## TASK DIRECTIONS:
Reproduce the items from the line with "Merge units with the 合并 button" to the line with "will tap(1204, 183).", substituting "counter label" for "counter text" and leaving everything else as it stands.

## ENTRIES SHOWN:
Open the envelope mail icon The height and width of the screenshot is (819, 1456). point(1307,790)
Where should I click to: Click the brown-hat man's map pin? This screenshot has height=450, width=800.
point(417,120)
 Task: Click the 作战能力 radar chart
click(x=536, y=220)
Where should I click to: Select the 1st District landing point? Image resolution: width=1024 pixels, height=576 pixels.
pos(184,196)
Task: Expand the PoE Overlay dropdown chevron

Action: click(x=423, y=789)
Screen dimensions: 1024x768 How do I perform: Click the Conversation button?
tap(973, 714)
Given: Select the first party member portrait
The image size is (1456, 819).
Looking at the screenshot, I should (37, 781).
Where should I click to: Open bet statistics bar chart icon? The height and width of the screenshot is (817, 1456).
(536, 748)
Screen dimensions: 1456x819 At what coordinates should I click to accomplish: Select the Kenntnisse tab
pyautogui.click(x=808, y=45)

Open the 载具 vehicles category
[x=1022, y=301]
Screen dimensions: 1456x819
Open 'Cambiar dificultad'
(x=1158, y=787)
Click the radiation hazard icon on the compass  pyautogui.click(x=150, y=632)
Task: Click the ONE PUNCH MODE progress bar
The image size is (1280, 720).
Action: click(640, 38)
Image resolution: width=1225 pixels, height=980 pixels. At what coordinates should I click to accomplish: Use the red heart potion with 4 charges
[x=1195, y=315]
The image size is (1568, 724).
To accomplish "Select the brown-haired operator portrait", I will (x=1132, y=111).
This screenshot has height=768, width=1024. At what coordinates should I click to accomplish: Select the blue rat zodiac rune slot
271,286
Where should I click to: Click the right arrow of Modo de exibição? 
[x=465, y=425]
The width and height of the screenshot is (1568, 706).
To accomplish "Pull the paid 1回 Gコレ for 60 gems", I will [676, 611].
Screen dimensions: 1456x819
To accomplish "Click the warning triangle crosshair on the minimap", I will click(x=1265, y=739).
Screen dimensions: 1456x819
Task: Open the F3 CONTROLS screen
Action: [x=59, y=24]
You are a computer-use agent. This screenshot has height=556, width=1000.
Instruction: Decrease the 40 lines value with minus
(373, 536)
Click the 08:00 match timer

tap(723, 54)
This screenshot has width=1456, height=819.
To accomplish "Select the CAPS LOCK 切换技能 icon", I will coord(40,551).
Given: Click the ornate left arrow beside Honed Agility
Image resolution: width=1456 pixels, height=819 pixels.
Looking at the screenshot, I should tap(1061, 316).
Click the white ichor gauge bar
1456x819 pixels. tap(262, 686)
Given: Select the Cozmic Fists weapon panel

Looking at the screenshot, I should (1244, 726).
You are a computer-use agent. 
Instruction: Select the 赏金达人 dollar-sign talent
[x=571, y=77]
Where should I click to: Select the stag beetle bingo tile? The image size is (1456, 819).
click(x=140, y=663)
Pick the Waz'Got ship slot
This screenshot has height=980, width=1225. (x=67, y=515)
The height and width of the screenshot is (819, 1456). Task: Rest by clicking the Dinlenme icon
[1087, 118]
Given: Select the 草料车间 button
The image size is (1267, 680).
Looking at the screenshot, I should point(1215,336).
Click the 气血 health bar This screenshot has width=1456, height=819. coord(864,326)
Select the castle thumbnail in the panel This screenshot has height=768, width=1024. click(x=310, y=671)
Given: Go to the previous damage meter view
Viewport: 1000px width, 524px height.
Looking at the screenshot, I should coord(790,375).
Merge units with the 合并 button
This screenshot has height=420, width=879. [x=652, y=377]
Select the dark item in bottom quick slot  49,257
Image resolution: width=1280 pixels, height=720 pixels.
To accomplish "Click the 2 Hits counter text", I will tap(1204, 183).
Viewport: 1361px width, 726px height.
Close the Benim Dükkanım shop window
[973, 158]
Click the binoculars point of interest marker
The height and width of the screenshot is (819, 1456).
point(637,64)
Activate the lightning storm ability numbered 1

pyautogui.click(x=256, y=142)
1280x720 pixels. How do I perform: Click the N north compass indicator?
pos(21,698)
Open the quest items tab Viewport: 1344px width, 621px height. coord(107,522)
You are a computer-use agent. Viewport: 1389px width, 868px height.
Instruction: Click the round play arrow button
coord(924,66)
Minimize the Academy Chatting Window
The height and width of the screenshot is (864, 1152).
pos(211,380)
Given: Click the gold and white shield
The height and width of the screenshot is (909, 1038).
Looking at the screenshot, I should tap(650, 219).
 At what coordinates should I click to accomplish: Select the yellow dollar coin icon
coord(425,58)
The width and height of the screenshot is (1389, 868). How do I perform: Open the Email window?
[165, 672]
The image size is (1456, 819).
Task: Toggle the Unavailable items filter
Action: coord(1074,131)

## RESULT OF THE EXERCISE:
Merge units with the 合并 button
This screenshot has height=420, width=879. [x=652, y=377]
Select the dark item in bottom quick slot  49,257
Image resolution: width=1280 pixels, height=720 pixels.
To accomplish "Click the 2 Hits counter label", I will tap(1204, 183).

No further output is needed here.